REGELS:
:::

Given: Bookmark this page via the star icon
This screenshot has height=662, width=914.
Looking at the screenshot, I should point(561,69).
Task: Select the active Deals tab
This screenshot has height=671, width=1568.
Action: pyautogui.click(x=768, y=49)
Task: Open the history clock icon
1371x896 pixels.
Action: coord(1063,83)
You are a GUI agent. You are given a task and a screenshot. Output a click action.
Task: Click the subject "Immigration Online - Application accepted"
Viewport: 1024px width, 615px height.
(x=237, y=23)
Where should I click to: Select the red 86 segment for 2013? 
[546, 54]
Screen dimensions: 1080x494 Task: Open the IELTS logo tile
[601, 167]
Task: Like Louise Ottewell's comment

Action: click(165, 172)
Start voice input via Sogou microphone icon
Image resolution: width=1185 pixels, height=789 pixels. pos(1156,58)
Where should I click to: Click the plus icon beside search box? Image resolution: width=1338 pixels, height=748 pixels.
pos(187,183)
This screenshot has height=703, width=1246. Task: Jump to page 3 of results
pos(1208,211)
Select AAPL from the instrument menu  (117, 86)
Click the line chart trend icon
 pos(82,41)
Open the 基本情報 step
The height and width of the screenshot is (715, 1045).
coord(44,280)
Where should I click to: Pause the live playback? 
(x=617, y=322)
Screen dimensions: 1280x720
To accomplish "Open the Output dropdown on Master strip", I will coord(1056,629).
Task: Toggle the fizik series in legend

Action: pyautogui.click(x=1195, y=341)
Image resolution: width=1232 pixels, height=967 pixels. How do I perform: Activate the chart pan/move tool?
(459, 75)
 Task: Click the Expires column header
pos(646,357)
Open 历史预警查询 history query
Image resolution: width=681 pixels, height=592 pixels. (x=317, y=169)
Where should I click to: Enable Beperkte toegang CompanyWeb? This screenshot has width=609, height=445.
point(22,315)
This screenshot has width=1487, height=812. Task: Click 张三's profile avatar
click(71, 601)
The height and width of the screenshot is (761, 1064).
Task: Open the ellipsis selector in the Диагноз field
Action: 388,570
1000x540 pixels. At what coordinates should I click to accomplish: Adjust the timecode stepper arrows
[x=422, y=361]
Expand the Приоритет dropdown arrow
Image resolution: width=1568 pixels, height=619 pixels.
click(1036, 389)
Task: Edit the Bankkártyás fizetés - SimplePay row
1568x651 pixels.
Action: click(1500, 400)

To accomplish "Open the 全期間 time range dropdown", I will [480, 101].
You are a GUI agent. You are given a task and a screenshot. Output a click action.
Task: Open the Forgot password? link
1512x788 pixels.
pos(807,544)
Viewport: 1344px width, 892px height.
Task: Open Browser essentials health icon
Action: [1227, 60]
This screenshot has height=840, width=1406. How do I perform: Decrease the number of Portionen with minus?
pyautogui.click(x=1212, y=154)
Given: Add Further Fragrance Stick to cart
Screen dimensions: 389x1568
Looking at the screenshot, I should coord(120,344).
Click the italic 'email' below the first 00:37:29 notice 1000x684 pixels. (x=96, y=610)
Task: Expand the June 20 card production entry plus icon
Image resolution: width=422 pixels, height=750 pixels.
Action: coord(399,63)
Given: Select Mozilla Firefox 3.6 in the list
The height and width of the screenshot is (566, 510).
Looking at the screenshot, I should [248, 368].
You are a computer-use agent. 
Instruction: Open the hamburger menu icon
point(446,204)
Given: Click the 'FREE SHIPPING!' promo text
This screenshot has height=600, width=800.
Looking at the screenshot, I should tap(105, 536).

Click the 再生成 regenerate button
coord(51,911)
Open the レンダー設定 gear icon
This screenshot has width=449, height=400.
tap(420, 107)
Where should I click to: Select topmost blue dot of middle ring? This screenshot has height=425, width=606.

:::

Zet het volledige materiaal hierboven om in een Markdown-tabel met de kolommen Nr en Regel. Maak voor elke niet-lege regel één rij en nummer de rijen vanaf 1.

| Nr | Regel |
|---|---|
| 1 | Given: Bookmark this page via the star icon |
| 2 | This screenshot has height=662, width=914. |
| 3 | Looking at the screenshot, I should point(561,69). |
| 4 | Task: Select the active Deals tab |
| 5 | This screenshot has height=671, width=1568. |
| 6 | Action: pyautogui.click(x=768, y=49) |
| 7 | Task: Open the history clock icon |
| 8 | 1371x896 pixels. |
| 9 | Action: coord(1063,83) |
| 10 | You are a GUI agent. You are given a task and a screenshot. Output a click action. |
| 11 | Task: Click the subject "Immigration Online - Application accepted" |
| 12 | Viewport: 1024px width, 615px height. |
| 13 | (x=237, y=23) |
| 14 | Where should I click to: Select the red 86 segment for 2013?  |
| 15 | [546, 54] |
| 16 | Screen dimensions: 1080x494 Task: Open the IELTS logo tile |
| 17 | [601, 167] |
| 18 | Task: Like Louise Ottewell's comment |
| 19 | Action: click(165, 172) |
| 20 | Start voice input via Sogou microphone icon |
| 21 | Image resolution: width=1185 pixels, height=789 pixels. pos(1156,58) |
| 22 | Where should I click to: Click the plus icon beside search box? Image resolution: width=1338 pixels, height=748 pixels. |
| 23 | pos(187,183) |
| 24 | This screenshot has height=703, width=1246. Task: Jump to page 3 of results |
| 25 | pos(1208,211) |
| 26 | Select AAPL from the instrument menu  (117, 86) |
| 27 | Click the line chart trend icon |
| 28 |  pos(82,41) |
| 29 | Open the 基本情報 step |
| 30 | The height and width of the screenshot is (715, 1045). |
| 31 | coord(44,280) |
| 32 | Where should I click to: Pause the live playback?  |
| 33 | (x=617, y=322) |
| 34 | Screen dimensions: 1280x720 |
| 35 | To accomplish "Open the Output dropdown on Master strip", I will coord(1056,629). |
| 36 | Task: Toggle the fizik series in legend |
| 37 | Action: pyautogui.click(x=1195, y=341) |
| 38 | Image resolution: width=1232 pixels, height=967 pixels. How do I perform: Activate the chart pan/move tool? |
| 39 | (459, 75) |
| 40 |  Task: Click the Expires column header |
| 41 | pos(646,357) |
| 42 | Open 历史预警查询 history query |
| 43 | Image resolution: width=681 pixels, height=592 pixels. (x=317, y=169) |
| 44 | Where should I click to: Enable Beperkte toegang CompanyWeb? This screenshot has width=609, height=445. |
| 45 | point(22,315) |
| 46 | This screenshot has width=1487, height=812. Task: Click 张三's profile avatar |
| 47 | click(71, 601) |
| 48 | The height and width of the screenshot is (761, 1064). |
| 49 | Task: Open the ellipsis selector in the Диагноз field |
| 50 | Action: 388,570 |
| 51 | 1000x540 pixels. At what coordinates should I click to accomplish: Adjust the timecode stepper arrows |
| 52 | [x=422, y=361] |
| 53 | Expand the Приоритет dropdown arrow |
| 54 | Image resolution: width=1568 pixels, height=619 pixels. |
| 55 | click(1036, 389) |
| 56 | Task: Edit the Bankkártyás fizetés - SimplePay row |
| 57 | 1568x651 pixels. |
| 58 | Action: click(1500, 400) |
| 59 | To accomplish "Open the 全期間 time range dropdown", I will [480, 101]. |
| 60 | You are a GUI agent. You are given a task and a screenshot. Output a click action. |
| 61 | Task: Open the Forgot password? link |
| 62 | 1512x788 pixels. |
| 63 | pos(807,544) |
| 64 | Viewport: 1344px width, 892px height. |
| 65 | Task: Open Browser essentials health icon |
| 66 | Action: [1227, 60] |
| 67 | This screenshot has height=840, width=1406. How do I perform: Decrease the number of Portionen with minus? |
| 68 | pyautogui.click(x=1212, y=154) |
| 69 | Given: Add Further Fragrance Stick to cart |
| 70 | Screen dimensions: 389x1568 |
| 71 | Looking at the screenshot, I should coord(120,344). |
| 72 | Click the italic 'email' below the first 00:37:29 notice 1000x684 pixels. (x=96, y=610) |
| 73 | Task: Expand the June 20 card production entry plus icon |
| 74 | Image resolution: width=422 pixels, height=750 pixels. |
| 75 | Action: coord(399,63) |
| 76 | Given: Select Mozilla Firefox 3.6 in the list |
| 77 | The height and width of the screenshot is (566, 510). |
| 78 | Looking at the screenshot, I should [248, 368]. |
| 79 | You are a computer-use agent.  |
| 80 | Instruction: Open the hamburger menu icon |
| 81 | point(446,204) |
| 82 | Given: Click the 'FREE SHIPPING!' promo text |
| 83 | This screenshot has height=600, width=800. |
| 84 | Looking at the screenshot, I should tap(105, 536). |
| 85 | Click the 再生成 regenerate button |
| 86 | coord(51,911) |
| 87 | Open the レンダー設定 gear icon |
| 88 | This screenshot has width=449, height=400. |
| 89 | tap(420, 107) |
| 90 | Where should I click to: Select topmost blue dot of middle ring? This screenshot has height=425, width=606. |